Problem | Please repeat exactly the lines from the one containing "The image size is (704, 360)." through the last line of the records below, leaving out any pictures.

Stored data entries:

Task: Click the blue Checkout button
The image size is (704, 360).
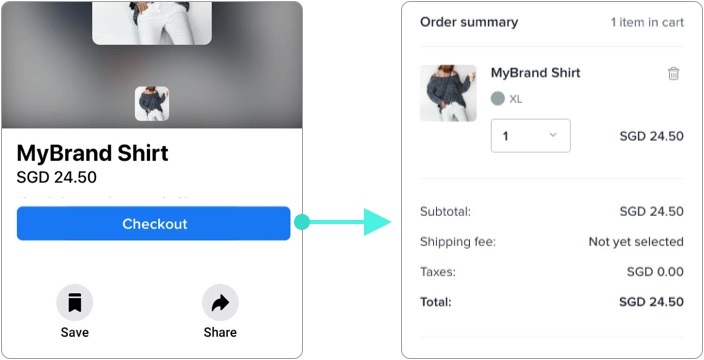Action: 154,224
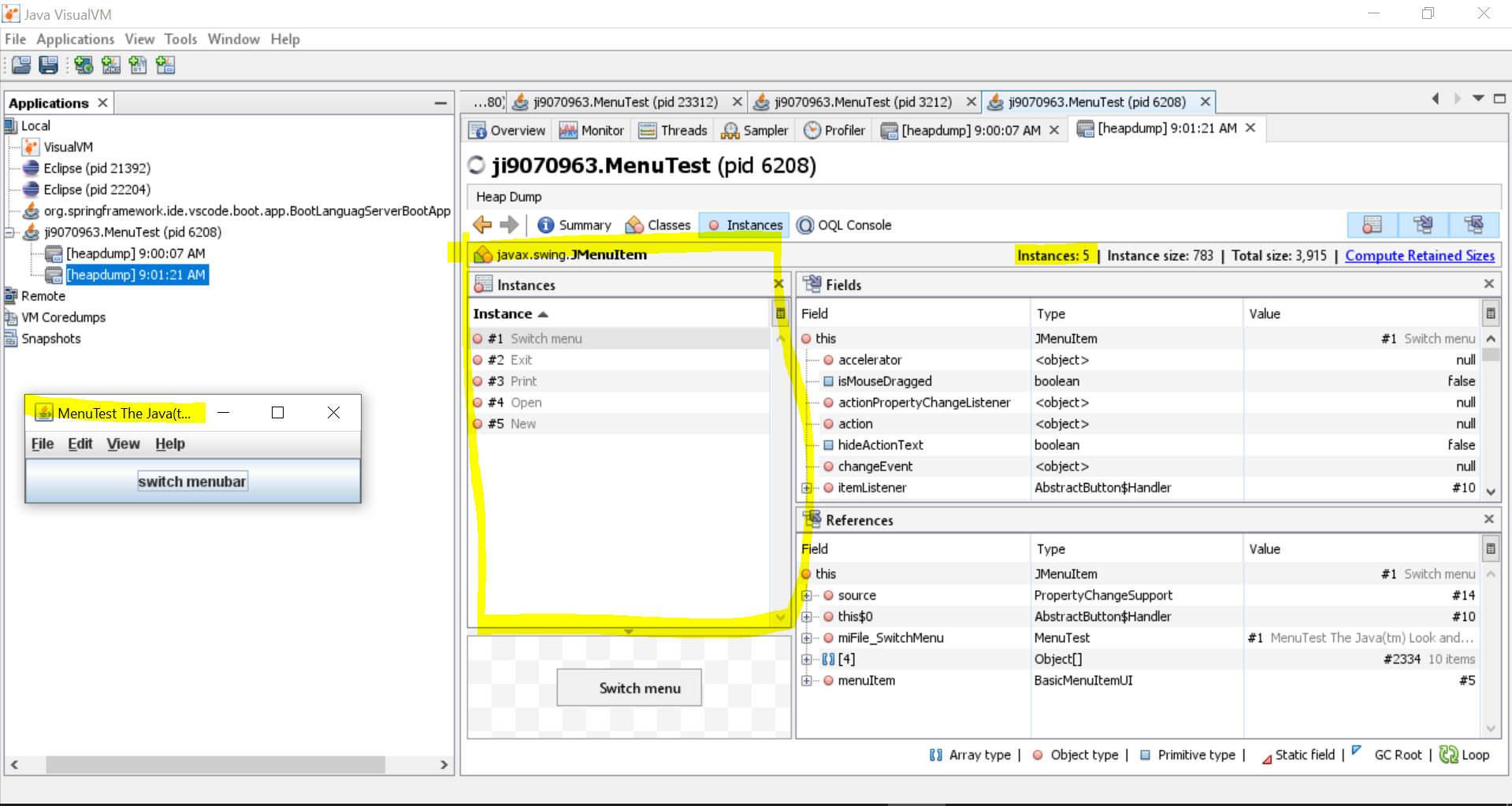Show the heap dump Summary view
The image size is (1512, 806).
point(574,225)
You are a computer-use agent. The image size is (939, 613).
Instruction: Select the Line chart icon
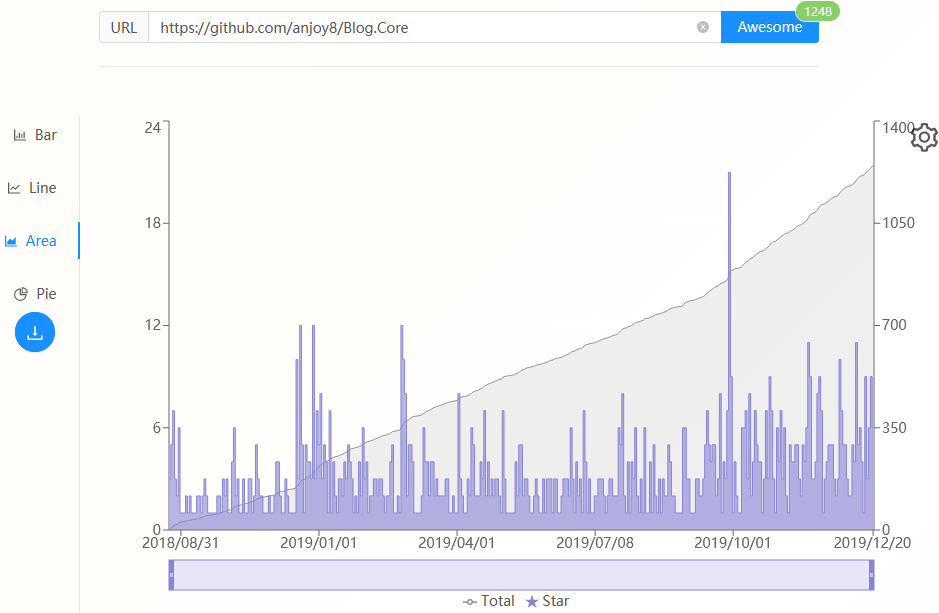pos(14,188)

Result for this task |
The image size is (704, 360).
Action: 154,224
Show the heap dump Summary view
The image size is (1512, 806).
point(574,225)
You are a computer-use agent. The image size is (939, 613).
Instruction: Select the Line chart icon
pos(14,188)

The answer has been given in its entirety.